Você conhece aquela sensação de ouvir uma história e pensar: "essa pessoa já viu de tudo"? É exatamente o caso de muitos jornalistas que constroem uma vida inteira diante dos fatos. Suas carreiras se tornam um retrato vivo da própria cidade, com suas transformações e histórias. E quando o assunto é Fortaleza, alguns nomes se confundem com a trajetória jornalística local.
Um desses profissionais é Eliomar de Lima, um cearense que dedicou décadas a contar as notícias. Sua trajetória começou nas redações e foi se expandindo para os mais diferentes veículos. Ao longo do caminho, ele testemunhou e registrou eventos que marcaram época, sempre com o olhar atento do repórter. Essa jornada não se limitou ao texto impresso, ganhando também os microfones das rádios.
A base dessa longa carreira foi o jornal O POVO, onde ele atuou por impressionantes trinta e oito anos. Esse período sólido em um único veículo fala muito sobre a profundidade do seu trabalho. Dali, sua voz e sua escrita ecoaram para outros cantos, levando as notícias além das páginas dos jornais. Foi um tempo de muito aprendizado e construção de uma reputação sólida no meio.
Essa experiência se ampliou para a televisão, com passagens por emissoras como TV Cidade, TV Ceará e TV COM, que hoje conhecemos como TV Diário. Em paralelo, ele também contribuiu com outros jornais, como O Estado e Tribuna do Ceará.
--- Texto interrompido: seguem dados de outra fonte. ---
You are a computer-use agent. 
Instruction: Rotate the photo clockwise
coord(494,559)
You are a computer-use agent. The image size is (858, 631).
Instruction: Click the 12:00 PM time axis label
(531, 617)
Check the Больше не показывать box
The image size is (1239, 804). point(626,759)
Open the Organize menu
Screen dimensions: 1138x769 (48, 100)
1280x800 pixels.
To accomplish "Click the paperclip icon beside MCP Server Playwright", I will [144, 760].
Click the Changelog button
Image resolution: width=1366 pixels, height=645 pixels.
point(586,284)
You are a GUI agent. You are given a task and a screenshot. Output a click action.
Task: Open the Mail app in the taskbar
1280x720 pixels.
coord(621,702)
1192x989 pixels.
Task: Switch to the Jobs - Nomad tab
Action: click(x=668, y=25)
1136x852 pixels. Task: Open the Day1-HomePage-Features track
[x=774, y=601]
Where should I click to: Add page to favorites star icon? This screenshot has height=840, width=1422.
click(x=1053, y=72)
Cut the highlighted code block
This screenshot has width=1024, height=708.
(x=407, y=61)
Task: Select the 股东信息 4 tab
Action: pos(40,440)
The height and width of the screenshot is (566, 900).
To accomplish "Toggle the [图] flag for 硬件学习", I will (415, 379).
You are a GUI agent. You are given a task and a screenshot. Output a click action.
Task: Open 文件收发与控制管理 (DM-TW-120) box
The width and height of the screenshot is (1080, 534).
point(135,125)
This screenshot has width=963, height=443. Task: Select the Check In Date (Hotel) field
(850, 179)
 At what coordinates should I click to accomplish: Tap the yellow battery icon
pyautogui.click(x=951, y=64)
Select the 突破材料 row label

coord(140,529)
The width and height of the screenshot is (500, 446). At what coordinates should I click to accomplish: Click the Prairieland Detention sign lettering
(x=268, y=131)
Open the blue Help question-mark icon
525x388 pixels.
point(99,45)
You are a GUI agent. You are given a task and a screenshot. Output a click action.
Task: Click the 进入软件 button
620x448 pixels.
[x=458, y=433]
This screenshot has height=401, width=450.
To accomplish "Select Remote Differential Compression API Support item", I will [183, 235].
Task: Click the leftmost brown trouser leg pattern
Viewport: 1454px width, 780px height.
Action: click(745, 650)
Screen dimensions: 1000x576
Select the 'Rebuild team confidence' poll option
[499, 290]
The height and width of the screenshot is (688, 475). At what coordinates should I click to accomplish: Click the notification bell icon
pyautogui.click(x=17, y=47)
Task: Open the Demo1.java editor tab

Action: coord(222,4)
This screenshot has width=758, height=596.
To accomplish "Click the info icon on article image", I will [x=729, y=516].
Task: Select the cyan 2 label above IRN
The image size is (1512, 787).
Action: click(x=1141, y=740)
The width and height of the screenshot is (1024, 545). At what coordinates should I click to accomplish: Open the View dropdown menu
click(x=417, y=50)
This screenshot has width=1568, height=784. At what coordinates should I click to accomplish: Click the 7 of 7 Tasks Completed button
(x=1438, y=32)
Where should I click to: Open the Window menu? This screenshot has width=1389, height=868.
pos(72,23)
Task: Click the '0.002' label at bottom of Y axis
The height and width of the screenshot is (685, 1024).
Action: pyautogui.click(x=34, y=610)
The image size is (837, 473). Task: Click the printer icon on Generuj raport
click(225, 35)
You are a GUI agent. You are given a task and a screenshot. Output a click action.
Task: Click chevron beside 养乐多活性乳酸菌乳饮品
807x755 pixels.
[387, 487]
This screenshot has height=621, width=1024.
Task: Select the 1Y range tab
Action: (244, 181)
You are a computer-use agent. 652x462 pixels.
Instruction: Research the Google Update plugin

Cada nova plataforma era uma chance de contar a mesma história de um jeito diferente, adaptando a linguagem sem perder a essência. O rádio também entrou nessa mistura, com uma etapa na Rádio O POVO/CBN.
Um marco profissional inquestionável foi sua participação na equipe de reportagem que cobriu o famoso furto ao Banco Central de Fortaleza. O trabalho foi tão relevante e bem executado que rendeu à equipe o Prêmio Esso, um dos mais tradicionais do jornalismo brasileiro. Esse reconhecimento é um testemunho do rigor e da importância do seu ofício. Mostra como o trabalho em equipe pode resultar em um marco para a imprensa local e nacional.
Além das reportagens, ele também deixou sua marca em colunas populares, como a Coluna do Aeroporto e a Coluna Vertical, ambas no O POVO. Esses espaços permitiam um contato mais direto e pessoal com os fatos do dia a dia da cidade. Era um jornalismo feito de detalhes e conversas, capturando o pulso da vida urbana. Essa versatilidade entre a grande reportagem e o texto corriqueiro é uma característica de jornalistas completos.
Fora das redações, ele buscou se especializar, com um curso de Marketing pela UFC, agregando novas perspectivas à sua visão de comunicação. A sociedade também reconheceu sua trajetória com várias honrarias, como as comendas Boticário Ferreira e Antonio Drumond, da Câmara Municipal. Títulos como Amigo dos Bombeiros e Amigo da Defensoria Pública do Ceará refletem seu envolvimento com causas públicas.
Hoje, ele continua ativo e conectado com o público por meio do seu blog pessoal, o blogdoeliomar.com. Além disso, mantém um diálogo diário com o interior do estado, falando para nove emissoras de rádio. É uma forma de continuar seu trabalho, adaptada aos novos tempos, mas com a mesma missão de informar. Uma carreira tão longa e diversa é um verdadeiro patrimônio da comunicação no Ceará.